> Provided data

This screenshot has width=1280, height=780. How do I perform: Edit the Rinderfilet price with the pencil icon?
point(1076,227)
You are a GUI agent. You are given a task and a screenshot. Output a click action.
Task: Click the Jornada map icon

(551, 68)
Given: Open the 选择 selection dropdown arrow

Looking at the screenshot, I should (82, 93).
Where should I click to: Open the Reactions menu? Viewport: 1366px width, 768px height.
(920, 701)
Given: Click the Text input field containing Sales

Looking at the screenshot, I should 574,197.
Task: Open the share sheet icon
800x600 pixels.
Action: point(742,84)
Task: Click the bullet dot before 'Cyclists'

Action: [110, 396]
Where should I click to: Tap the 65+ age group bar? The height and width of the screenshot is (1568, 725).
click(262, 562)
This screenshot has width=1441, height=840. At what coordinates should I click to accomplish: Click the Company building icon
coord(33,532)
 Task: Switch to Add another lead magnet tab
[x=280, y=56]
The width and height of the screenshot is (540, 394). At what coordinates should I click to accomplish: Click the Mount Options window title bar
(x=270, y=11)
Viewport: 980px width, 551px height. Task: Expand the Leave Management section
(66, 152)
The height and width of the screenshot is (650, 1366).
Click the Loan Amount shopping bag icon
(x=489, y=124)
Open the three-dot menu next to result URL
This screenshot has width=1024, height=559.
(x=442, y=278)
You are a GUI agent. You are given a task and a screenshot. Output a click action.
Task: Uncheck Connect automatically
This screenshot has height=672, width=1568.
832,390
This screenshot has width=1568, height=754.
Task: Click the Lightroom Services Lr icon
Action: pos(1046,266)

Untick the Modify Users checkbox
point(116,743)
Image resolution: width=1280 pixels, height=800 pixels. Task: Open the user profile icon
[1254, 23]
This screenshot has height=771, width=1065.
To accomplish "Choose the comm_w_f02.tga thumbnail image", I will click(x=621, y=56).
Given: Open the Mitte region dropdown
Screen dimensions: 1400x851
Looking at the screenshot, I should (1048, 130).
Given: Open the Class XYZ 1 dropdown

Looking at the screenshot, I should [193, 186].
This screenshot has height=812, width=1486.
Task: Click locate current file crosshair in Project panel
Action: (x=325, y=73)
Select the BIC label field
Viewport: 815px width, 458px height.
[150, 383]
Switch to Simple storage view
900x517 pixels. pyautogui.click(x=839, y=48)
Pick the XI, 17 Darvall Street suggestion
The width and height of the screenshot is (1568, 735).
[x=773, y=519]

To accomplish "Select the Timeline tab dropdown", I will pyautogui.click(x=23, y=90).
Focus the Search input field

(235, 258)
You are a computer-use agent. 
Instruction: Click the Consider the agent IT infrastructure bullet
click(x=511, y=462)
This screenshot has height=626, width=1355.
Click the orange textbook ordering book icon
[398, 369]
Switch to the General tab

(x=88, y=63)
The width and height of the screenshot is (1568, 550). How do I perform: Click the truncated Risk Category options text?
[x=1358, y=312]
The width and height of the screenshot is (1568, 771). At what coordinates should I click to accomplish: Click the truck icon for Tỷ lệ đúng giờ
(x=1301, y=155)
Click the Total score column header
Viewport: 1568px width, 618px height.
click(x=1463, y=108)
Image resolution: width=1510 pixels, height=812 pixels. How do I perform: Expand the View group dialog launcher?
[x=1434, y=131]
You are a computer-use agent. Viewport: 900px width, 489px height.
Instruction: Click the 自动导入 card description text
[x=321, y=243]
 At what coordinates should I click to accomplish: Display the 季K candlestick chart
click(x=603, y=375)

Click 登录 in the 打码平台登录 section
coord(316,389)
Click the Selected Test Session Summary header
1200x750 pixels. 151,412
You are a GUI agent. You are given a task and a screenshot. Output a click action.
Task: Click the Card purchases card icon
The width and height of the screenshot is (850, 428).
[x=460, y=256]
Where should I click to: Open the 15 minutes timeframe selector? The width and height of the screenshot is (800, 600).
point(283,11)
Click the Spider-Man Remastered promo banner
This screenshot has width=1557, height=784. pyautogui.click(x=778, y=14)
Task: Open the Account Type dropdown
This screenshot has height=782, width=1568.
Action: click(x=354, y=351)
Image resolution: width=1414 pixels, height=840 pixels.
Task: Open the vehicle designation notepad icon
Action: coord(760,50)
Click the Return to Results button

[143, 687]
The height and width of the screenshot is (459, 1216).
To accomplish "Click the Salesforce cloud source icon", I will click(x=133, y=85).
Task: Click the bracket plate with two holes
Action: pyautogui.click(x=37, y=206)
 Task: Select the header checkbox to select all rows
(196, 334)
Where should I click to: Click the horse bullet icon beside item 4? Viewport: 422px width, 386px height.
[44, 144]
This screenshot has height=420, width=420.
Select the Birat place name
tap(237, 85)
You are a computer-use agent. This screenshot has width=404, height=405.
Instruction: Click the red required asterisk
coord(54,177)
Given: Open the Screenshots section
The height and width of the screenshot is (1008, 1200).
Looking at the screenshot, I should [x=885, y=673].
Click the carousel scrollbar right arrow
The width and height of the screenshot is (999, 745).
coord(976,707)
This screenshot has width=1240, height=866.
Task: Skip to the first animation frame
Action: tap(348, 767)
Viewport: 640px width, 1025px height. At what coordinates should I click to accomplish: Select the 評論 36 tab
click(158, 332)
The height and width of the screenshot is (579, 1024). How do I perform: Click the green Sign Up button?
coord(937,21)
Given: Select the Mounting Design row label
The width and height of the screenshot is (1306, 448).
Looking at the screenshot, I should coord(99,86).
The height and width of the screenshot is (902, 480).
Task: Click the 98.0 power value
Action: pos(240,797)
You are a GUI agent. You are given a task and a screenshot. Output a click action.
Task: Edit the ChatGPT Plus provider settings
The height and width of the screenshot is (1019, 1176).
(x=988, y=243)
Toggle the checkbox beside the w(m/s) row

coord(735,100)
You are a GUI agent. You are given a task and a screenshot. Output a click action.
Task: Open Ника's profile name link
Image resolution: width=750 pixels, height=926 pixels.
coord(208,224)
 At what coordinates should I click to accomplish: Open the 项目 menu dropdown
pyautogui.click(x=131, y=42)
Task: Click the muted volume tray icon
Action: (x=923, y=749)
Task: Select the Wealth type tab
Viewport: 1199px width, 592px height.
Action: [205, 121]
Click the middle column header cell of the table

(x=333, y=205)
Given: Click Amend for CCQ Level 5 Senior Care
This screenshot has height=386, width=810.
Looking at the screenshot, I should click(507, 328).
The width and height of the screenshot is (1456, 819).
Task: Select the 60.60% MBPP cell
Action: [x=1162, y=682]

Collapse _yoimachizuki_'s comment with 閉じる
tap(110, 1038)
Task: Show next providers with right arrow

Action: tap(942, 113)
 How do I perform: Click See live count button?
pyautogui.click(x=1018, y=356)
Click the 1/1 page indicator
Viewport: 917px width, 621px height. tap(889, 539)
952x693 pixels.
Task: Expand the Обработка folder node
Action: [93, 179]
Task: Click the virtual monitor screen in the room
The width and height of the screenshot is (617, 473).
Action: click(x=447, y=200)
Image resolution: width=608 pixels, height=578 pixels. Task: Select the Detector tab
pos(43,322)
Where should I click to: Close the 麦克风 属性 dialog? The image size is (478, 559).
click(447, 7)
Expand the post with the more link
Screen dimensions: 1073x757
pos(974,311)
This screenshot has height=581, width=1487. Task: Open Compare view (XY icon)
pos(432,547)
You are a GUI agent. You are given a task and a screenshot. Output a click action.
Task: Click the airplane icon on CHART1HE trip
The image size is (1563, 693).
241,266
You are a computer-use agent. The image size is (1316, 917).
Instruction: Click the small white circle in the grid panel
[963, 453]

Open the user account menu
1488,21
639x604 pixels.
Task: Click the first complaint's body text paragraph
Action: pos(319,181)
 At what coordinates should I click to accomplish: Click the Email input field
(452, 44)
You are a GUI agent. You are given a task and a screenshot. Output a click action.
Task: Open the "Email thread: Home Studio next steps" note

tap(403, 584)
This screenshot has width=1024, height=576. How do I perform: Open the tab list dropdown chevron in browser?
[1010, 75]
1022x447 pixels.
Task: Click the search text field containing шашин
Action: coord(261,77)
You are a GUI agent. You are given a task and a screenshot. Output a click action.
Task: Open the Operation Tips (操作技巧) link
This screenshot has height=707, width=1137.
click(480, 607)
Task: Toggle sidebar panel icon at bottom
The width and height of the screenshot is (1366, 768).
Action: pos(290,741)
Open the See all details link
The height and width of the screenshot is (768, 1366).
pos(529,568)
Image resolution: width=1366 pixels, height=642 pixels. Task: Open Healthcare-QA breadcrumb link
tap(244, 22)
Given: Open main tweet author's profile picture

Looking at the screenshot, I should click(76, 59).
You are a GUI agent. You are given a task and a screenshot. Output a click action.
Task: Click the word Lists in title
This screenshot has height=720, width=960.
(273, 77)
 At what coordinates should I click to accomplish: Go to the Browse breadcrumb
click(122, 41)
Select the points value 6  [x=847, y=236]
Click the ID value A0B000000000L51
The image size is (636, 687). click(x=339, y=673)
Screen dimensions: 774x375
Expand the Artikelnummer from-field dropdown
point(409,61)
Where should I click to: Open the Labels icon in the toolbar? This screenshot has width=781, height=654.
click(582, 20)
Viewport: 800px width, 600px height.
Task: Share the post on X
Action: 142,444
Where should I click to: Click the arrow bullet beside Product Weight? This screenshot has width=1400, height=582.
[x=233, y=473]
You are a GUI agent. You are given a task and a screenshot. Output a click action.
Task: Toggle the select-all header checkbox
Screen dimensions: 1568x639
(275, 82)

> Task
All lines above that contain "computer" are required in the answer.

> Written solution
You are a computer-use agent. 
You are a computer-use agent. Viewport: 900px width, 489px height.
You are a computer-use agent. This screenshot has width=404, height=405.
You are a computer-use agent. The image size is (1316, 917).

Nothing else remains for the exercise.